DHCP DORA process
Dynamic Host Configuration Protocol (DHCP) is used to dynamically assign IP addresses and parameters on network devices. DHCP uses the DORA process, which comes from the order of the exchange of messages that takes place for a client to receive IP addressing information from a DHCP server:
The process goes as follows:
On the left side we have a computer without IP address. On the right side there’s a DHCP server configured with static IP address 192.168.1.254. This DHCP server will supply an IP address to our computer, this is how it works:
The computer will send a DHCP discover message. This is a broadcast because it doesn’t have an IP address and it doesn’t know if there is a DHCP server on the network. Of course in our scenario we do have a DHCP server so it will respond to this broadcast as following:
The DHCP server will respond with a DHCP offer message which contains an IP address for the computer (we have to configure the DHCP server to define which IP addresses we want to give).

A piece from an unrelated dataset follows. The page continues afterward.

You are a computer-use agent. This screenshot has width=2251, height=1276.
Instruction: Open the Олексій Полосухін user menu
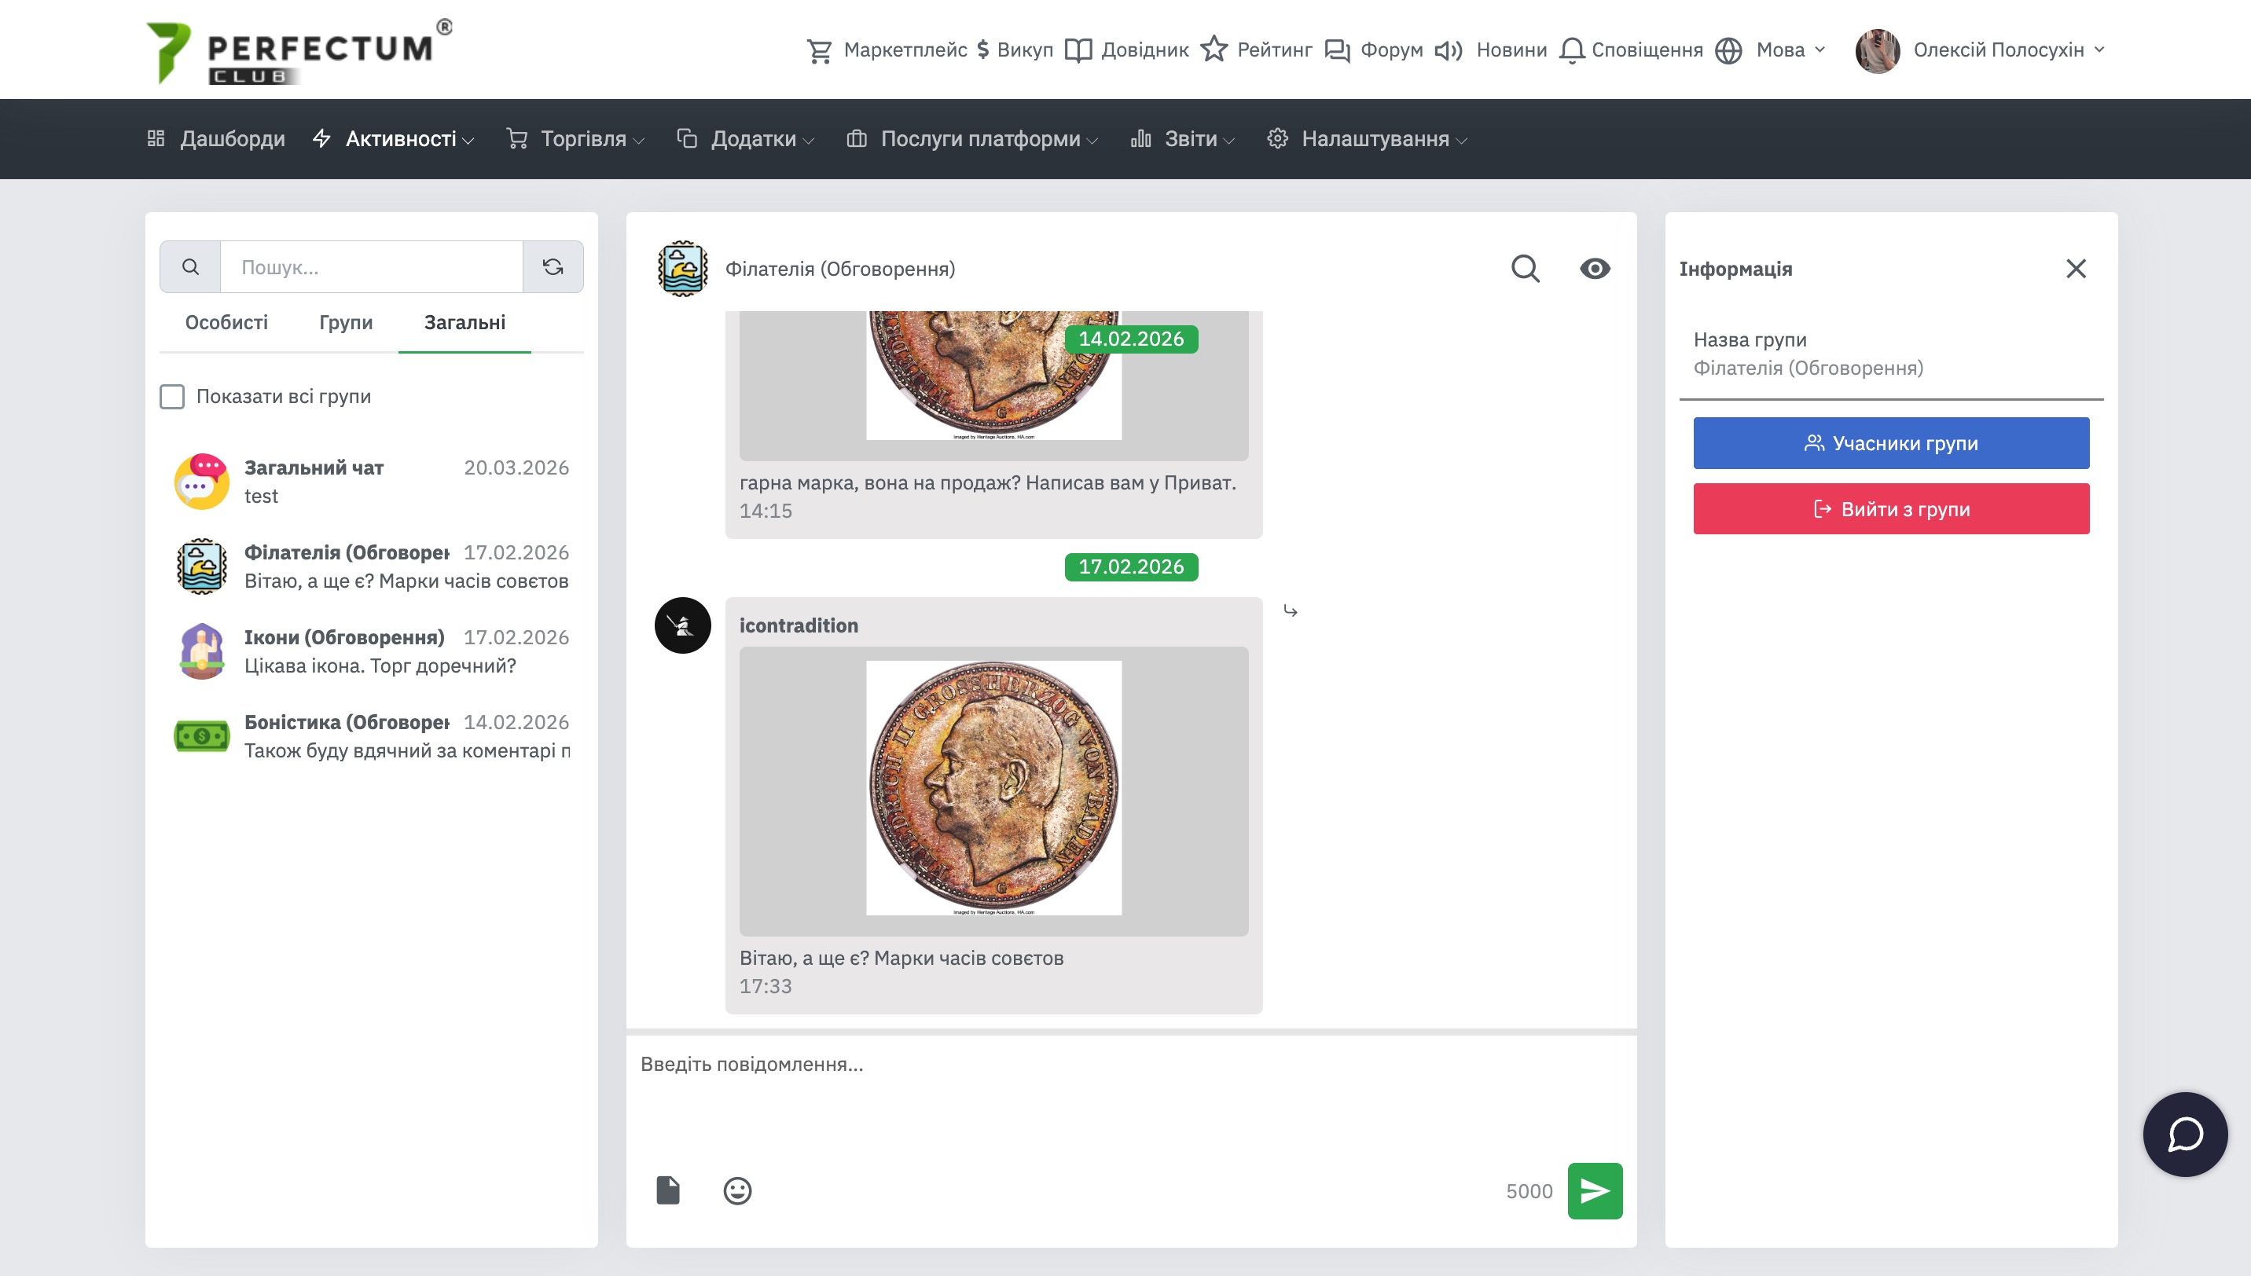click(x=1997, y=50)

If we want we can also assign a default gateway and DNS server(s) to the computer. The computer will respond to this information:
The computer will send a DHCP Request in response to the DHCP offer message, asking nicely if it’s OK to use the information that it has received. Our DHCP server will respond to this as following:
The DHCP server will respond with a DHCP ACK message to tell the computer it’s OK to use this information.